Pew Study Places India Among World's Most Religiously Hostile Nations, Cites Manipur Violence

A passerby walks past a wall listing major religions in India. pewresearch.org

India is among just six countries worldwide with a "very high" score for religion related social hostilities in 2023, according to a new Pew Research Center study, with the year's communal violence in Manipur featuring among the incidents the report cites for the country.

The study, released by the Washington based think tank on June 15, examined two separate measures across 198 countries and territories. The Government Restrictions Index (GRI) tracks laws, policies and actions by governments that curb religious freedom, while the Social Hostilities Index (SHI) records religion related harassment and violence carried out by private individuals, groups and organisations.

Pew placed India alongside Nigeria, Israel, Syria, Bangladesh and Pakistan in the "very high" SHI category, the most severe band on the index. Each of the six countries scored at least 7.5 out of 10 in 2023. India held this very high rating for a second straight year, the report's own classification shows, while Israel and Bangladesh entered the category for the first time in 2023 and Afghanistan, Egypt and Iraq dropped out of it over the same period.

India did not, however, feature among the five most populous countries with the highest scores on the Government Restrictions Index, a list led by China, Iran, Indonesia, Egypt and Russia. Looking at combined scores on both indexes among the world's 25 most populous countries, Pew placed India together with Egypt, Pakistan, Iran and Indonesia among those with the highest overall levels of restriction and hostility in 2023.

Manipur conflict features in country findings

Among the incidents documented for India, the report gives considerable space to the ethnic conflict in Manipur between the Meitei community, which is largely Hindu, and the Kuki community, which is largely Christian. The unrest followed a court ruling that granted the Meitei "Scheduled Tribe" status.

Citing the U.S. State Department's 2023 report on International Religious Freedom, Pew records that more than 250 churches were torched, over 200 people were killed and more than 60,000 people were displaced during the conflict. Both Hindu temples and Christian churches came under attack, though, as the State Department put it, "more churches than Hindu temples were destroyed."
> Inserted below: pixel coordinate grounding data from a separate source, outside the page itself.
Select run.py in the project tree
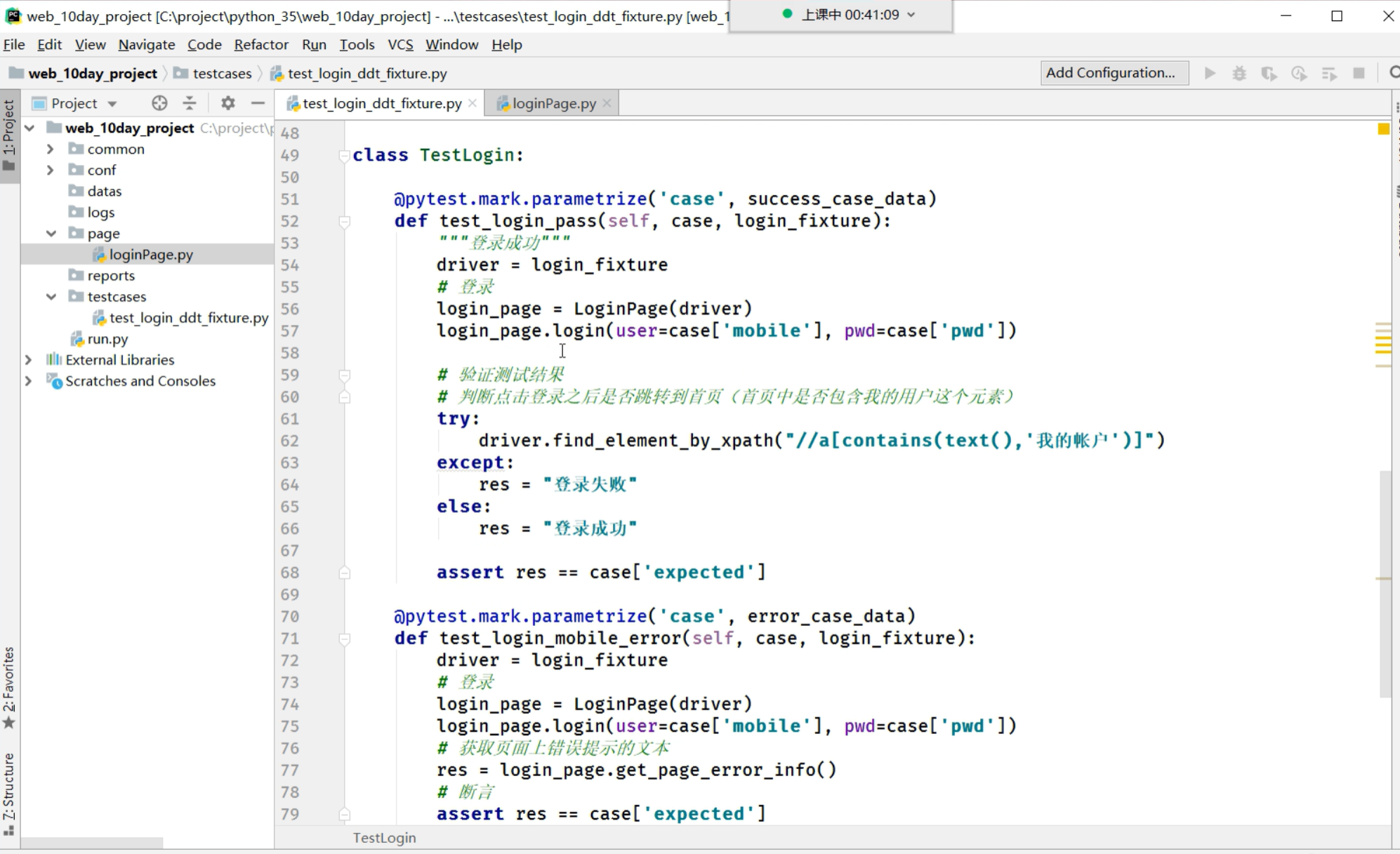The height and width of the screenshot is (854, 1400). pyautogui.click(x=107, y=338)
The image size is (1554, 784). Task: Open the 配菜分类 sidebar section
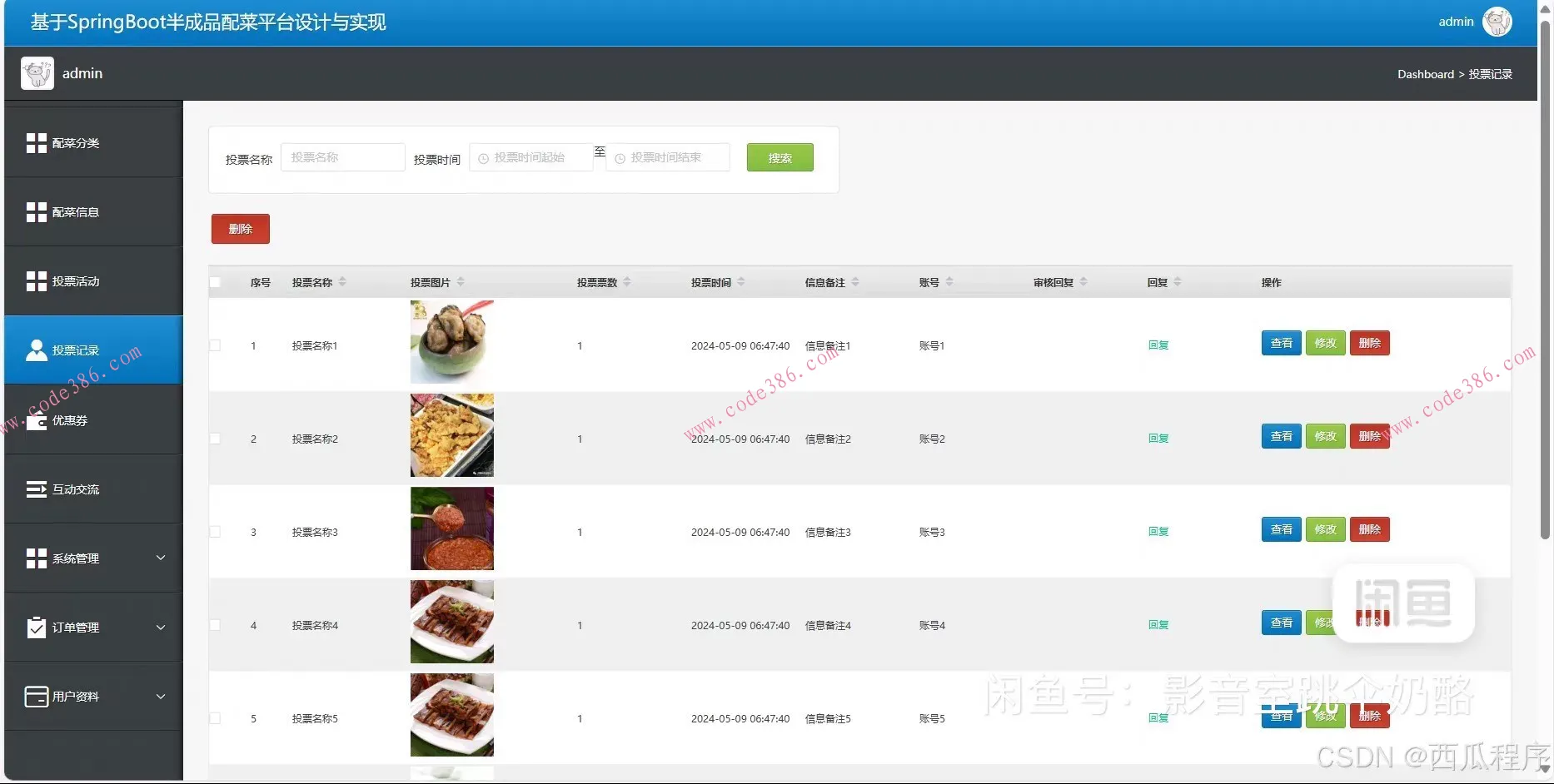point(75,142)
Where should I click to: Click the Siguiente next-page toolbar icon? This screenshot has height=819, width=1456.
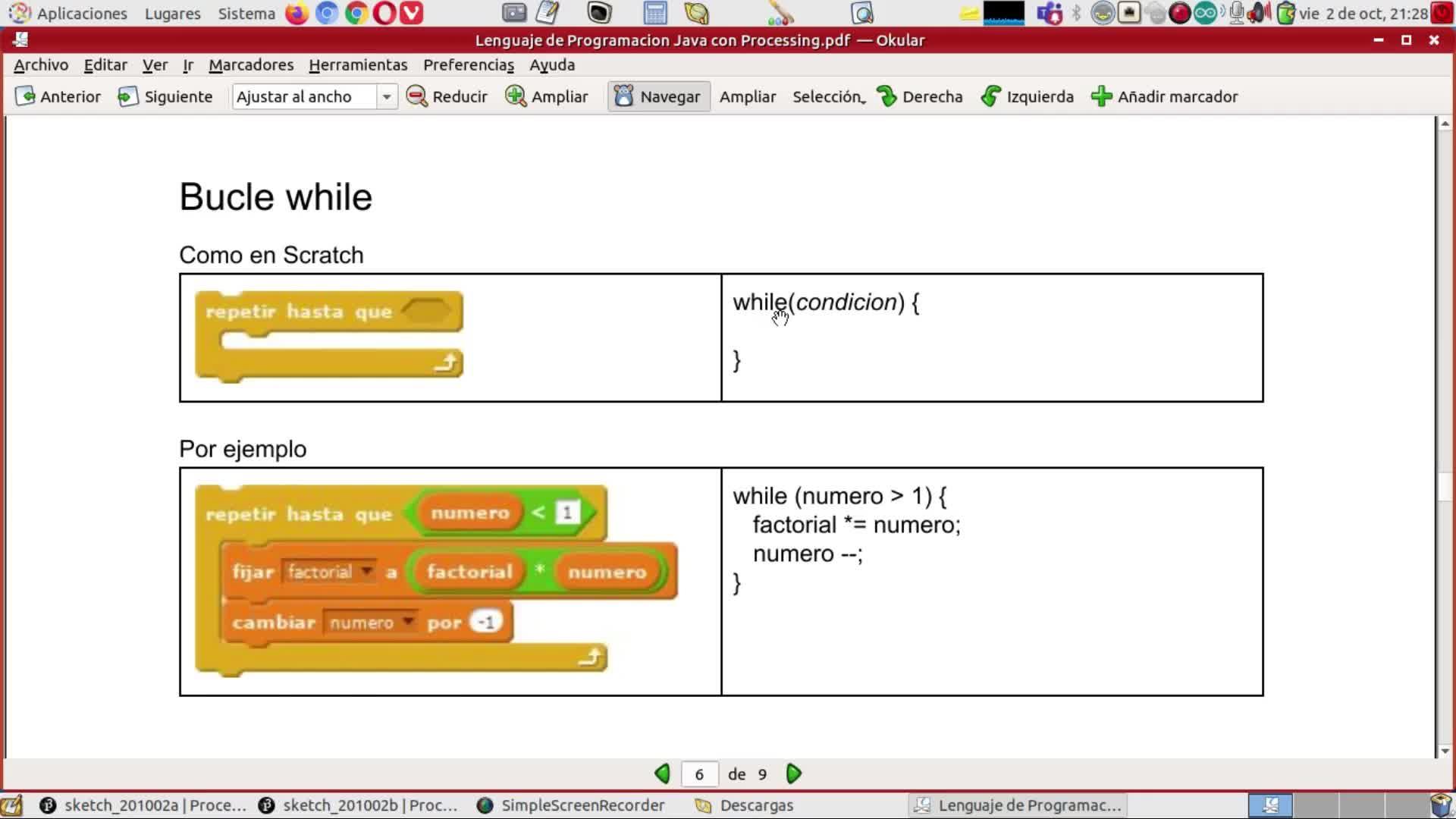[127, 96]

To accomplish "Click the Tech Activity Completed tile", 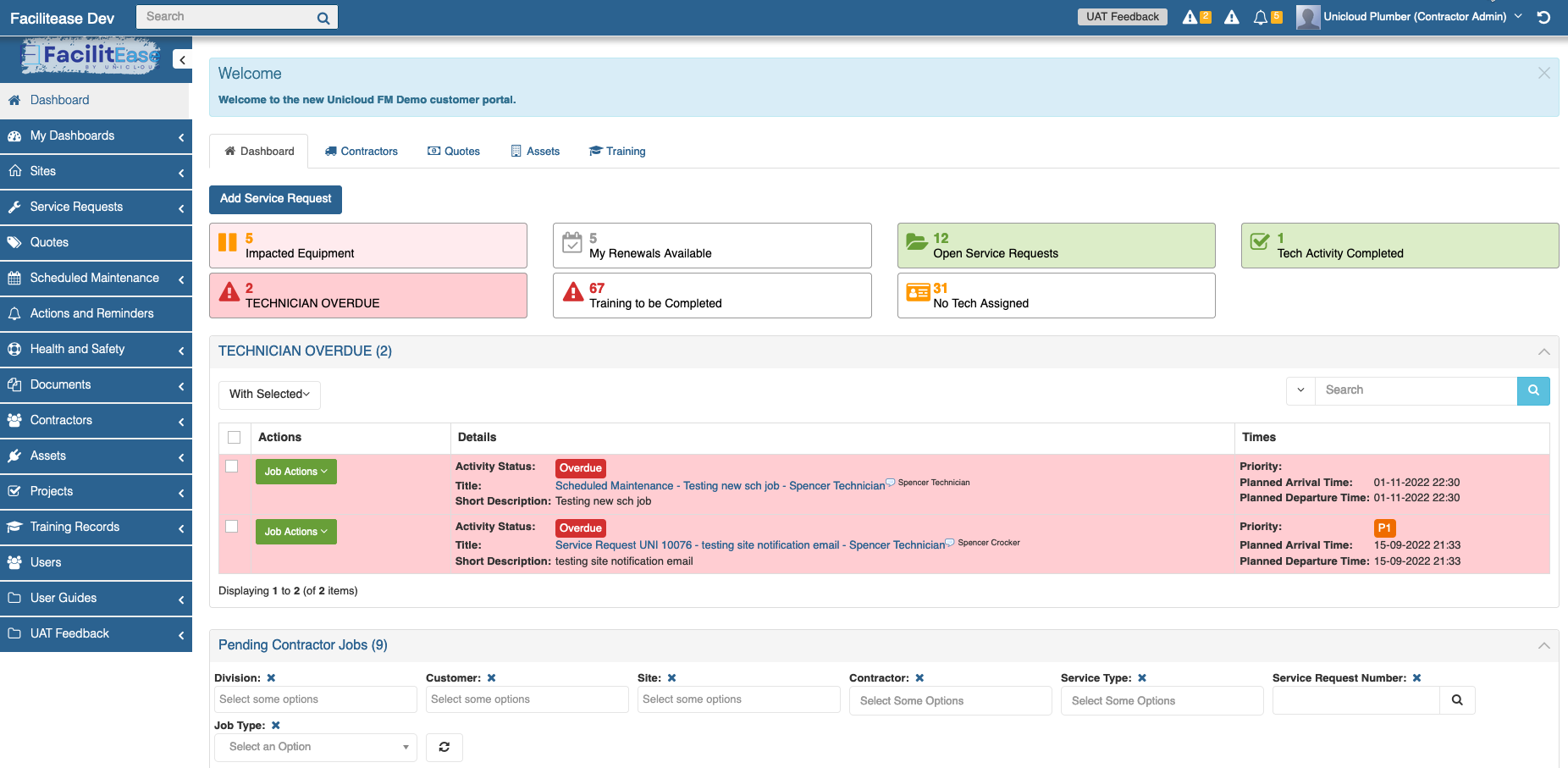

The report also notes an attack on the Bnei Menashe, a small Jewish community drawn from ethnic Kukis. One community member was killed, two synagogues were destroyed and more than 1,000 people from the community were displaced, Pew's account states.

Haryana demolitions also recorded

Separately, the report documents the demolition of homes and structures in Haryana in August 2023, days after communal violence broke out over a Hindu procession through a Muslim majority area. More than 500 people, mostly Muslims, were forcibly evicted when authorities tore down 1,208 structures. The government maintained the buildings were linked to rioters or built illegally on government land, but Pew notes that media reports and civic organisations said the demolitions disproportionately targeted Muslims, including a Rohingya refugee camp. The demolitions were eventually stopped after Haryana's High Court intervened.

Part of a wider regional pattern

India falls within the report's Asia Pacific grouping of 50 countries, where the median GRI score climbed to 4.7 in 2023, the highest such figure recorded since Pew started compiling the index in 2007. The region's median SHI score rose to 2.5, the second highest level it has recorded in the study's history.

Globally, the report found that 55 countries had high or very high levels of social hostilities involving religion in 2023, up from 45 the previous year, with researchers attributing much of the increase to the worldwide fallout of the Israel-Gaza war. Fifty eight countries recorded high or very high government restrictions, just one short of the record set in 2022.

The Pew study does not assign India an individual numerical score on either index, nor does it record a year on year change for the country, details it provides for several other nations named in the report.